**WHAT IS EXPECTED**. The output is the lines below from the one with "The image size is (915, 757)." through the one with "Screen dimensions: 1517x784", both included, printed exactly and with no other line.

-- Opening Marker --

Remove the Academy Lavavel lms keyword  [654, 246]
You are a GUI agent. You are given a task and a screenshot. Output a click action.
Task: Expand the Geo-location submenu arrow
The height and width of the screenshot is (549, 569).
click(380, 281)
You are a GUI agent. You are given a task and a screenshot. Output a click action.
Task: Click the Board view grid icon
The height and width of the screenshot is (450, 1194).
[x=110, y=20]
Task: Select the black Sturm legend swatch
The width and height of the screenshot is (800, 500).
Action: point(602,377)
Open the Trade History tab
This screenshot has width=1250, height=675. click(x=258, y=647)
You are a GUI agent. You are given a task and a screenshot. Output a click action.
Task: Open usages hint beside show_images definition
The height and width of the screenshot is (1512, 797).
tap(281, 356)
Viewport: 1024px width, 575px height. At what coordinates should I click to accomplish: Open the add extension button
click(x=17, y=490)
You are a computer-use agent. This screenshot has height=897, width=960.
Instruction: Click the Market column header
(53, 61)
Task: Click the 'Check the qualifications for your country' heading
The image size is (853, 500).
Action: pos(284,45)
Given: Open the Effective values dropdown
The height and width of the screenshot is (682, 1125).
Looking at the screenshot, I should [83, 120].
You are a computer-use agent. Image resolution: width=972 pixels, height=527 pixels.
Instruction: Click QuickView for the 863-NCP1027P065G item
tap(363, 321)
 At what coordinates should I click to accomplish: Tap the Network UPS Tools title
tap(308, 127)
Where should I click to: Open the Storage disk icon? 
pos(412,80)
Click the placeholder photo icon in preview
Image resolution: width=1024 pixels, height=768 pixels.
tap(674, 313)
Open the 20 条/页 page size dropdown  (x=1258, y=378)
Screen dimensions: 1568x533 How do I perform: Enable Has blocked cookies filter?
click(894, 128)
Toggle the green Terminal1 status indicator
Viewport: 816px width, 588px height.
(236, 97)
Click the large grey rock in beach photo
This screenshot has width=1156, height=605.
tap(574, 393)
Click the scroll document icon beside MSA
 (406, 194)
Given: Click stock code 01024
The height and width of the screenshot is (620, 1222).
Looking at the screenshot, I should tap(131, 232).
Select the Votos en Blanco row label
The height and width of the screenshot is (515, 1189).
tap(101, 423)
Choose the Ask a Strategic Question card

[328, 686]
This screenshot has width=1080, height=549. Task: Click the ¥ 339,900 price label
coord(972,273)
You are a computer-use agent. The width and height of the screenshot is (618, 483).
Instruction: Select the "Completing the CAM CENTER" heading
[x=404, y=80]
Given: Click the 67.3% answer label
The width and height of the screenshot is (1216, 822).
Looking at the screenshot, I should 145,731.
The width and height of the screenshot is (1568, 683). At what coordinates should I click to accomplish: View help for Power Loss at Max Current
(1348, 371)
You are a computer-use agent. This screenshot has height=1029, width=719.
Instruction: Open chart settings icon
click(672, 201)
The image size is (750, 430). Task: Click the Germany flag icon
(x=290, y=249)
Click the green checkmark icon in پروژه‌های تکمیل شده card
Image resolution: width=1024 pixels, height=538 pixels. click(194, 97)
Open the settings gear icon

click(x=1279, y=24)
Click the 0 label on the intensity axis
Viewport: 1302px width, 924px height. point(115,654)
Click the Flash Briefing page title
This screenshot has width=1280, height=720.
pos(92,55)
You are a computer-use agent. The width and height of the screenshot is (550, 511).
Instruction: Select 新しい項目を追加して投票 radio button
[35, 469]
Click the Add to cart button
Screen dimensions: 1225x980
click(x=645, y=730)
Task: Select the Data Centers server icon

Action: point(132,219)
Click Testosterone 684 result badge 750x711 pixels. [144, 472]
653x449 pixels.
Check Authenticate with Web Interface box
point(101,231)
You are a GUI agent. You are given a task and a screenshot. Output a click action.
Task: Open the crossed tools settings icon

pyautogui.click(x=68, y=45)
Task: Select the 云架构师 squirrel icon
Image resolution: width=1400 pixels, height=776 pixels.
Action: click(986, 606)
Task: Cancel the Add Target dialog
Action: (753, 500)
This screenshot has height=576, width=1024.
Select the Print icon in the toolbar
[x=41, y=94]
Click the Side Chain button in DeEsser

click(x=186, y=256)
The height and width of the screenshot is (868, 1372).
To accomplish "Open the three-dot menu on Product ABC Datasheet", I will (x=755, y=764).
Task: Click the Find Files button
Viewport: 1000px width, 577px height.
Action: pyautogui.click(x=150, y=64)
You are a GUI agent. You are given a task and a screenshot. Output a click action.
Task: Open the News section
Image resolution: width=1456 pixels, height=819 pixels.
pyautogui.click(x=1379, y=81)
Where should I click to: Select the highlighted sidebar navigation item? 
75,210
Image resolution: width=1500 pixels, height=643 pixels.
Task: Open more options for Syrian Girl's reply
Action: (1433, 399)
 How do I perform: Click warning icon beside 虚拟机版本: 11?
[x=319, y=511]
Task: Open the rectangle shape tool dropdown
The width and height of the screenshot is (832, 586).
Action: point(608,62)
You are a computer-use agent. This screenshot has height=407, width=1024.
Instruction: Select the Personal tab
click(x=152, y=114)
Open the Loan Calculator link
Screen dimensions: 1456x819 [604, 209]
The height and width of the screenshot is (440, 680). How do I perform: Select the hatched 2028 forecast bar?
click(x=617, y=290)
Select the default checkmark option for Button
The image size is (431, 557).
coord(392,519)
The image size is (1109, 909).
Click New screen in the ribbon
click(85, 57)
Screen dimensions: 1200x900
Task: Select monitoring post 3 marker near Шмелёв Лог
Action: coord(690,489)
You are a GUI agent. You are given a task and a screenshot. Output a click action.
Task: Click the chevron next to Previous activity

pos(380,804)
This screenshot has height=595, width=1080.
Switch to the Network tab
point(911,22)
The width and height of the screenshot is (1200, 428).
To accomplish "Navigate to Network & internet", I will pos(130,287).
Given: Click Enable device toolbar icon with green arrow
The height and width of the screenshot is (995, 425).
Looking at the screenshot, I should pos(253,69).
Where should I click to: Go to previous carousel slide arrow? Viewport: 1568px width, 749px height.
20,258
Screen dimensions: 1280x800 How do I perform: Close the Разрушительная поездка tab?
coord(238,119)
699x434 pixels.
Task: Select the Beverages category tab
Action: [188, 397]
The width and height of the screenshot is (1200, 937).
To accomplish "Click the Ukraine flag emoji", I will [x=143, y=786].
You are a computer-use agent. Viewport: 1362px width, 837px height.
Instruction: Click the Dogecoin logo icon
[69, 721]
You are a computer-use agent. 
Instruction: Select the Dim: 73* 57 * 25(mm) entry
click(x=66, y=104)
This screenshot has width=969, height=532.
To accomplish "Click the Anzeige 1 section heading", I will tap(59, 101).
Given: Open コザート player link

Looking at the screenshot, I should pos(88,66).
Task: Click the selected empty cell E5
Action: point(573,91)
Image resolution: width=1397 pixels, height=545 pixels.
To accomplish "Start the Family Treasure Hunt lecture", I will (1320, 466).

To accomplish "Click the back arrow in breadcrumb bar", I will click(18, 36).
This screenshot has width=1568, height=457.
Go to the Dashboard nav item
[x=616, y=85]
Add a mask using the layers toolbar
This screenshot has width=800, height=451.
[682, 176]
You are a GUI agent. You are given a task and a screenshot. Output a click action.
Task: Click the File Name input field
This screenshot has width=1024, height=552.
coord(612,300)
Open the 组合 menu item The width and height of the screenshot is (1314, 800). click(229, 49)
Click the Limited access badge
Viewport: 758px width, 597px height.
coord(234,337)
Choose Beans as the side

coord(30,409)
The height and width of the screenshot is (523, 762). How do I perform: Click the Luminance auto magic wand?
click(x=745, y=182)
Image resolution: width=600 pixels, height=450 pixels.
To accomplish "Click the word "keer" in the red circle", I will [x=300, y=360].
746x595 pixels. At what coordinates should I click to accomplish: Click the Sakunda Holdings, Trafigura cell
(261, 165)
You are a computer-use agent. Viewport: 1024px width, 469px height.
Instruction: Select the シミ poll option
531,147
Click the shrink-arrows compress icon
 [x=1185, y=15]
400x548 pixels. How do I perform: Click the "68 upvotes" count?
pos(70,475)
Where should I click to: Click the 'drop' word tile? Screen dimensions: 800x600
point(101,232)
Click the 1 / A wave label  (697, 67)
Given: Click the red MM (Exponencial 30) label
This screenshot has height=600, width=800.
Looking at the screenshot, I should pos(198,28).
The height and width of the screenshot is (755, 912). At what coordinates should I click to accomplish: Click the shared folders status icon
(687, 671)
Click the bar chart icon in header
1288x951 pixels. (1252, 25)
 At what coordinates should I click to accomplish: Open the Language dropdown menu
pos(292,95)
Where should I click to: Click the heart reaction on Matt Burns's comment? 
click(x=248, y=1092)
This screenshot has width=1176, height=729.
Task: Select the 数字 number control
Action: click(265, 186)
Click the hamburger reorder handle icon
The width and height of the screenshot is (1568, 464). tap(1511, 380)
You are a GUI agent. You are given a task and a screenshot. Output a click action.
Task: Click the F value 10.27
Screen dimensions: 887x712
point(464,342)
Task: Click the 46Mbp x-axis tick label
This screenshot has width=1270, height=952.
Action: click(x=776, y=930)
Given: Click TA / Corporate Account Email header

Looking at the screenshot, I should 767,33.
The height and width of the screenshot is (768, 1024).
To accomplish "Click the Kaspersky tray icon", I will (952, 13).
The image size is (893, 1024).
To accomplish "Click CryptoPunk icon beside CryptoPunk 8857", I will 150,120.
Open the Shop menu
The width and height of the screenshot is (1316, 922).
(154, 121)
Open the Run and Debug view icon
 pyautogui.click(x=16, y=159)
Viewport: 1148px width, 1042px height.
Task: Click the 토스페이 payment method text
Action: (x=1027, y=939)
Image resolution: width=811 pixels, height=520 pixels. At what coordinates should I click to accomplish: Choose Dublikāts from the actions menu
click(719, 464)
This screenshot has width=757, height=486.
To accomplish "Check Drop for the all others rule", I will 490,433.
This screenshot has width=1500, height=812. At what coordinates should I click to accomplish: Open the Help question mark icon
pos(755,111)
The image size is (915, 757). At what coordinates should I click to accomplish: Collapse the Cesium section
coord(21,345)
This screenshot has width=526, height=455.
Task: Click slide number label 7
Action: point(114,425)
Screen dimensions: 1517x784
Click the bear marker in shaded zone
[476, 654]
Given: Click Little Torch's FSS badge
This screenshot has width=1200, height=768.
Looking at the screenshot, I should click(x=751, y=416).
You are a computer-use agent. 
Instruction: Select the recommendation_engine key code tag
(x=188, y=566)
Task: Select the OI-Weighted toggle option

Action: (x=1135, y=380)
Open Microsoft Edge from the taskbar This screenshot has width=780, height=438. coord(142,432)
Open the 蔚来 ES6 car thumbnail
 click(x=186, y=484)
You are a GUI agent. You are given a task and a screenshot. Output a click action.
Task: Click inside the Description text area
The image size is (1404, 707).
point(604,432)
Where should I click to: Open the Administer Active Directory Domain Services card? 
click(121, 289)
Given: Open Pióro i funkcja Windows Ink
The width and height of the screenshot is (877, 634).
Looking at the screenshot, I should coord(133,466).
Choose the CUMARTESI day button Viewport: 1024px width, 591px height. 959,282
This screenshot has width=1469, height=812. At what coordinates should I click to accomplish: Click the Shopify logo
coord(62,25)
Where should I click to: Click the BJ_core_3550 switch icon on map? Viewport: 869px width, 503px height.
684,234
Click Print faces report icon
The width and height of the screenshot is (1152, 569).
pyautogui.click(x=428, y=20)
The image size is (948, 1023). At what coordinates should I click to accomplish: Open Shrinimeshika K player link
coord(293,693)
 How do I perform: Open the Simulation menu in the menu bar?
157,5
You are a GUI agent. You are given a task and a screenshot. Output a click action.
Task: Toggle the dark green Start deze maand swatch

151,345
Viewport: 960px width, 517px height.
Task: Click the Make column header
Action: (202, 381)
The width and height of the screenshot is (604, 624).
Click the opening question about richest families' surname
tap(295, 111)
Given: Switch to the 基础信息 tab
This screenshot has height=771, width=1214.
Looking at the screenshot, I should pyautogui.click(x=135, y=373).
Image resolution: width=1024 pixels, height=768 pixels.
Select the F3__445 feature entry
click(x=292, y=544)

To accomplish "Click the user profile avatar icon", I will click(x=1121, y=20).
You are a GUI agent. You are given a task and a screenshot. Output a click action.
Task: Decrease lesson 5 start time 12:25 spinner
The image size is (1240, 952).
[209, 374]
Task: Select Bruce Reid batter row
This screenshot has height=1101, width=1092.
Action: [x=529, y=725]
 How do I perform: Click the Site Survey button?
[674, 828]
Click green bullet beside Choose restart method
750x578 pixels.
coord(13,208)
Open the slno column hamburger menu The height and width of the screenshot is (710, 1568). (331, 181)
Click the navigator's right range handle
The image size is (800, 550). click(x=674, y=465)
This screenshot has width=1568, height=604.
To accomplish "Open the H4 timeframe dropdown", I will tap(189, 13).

-- Closing Marker --

**OUTPUT OF THE TASK**.
The image size is (915, 757). At what coordinates should I click to accomplish: Collapse the Cesium section
coord(21,345)
This screenshot has width=526, height=455.
Task: Click slide number label 7
Action: point(114,425)
Screen dimensions: 1517x784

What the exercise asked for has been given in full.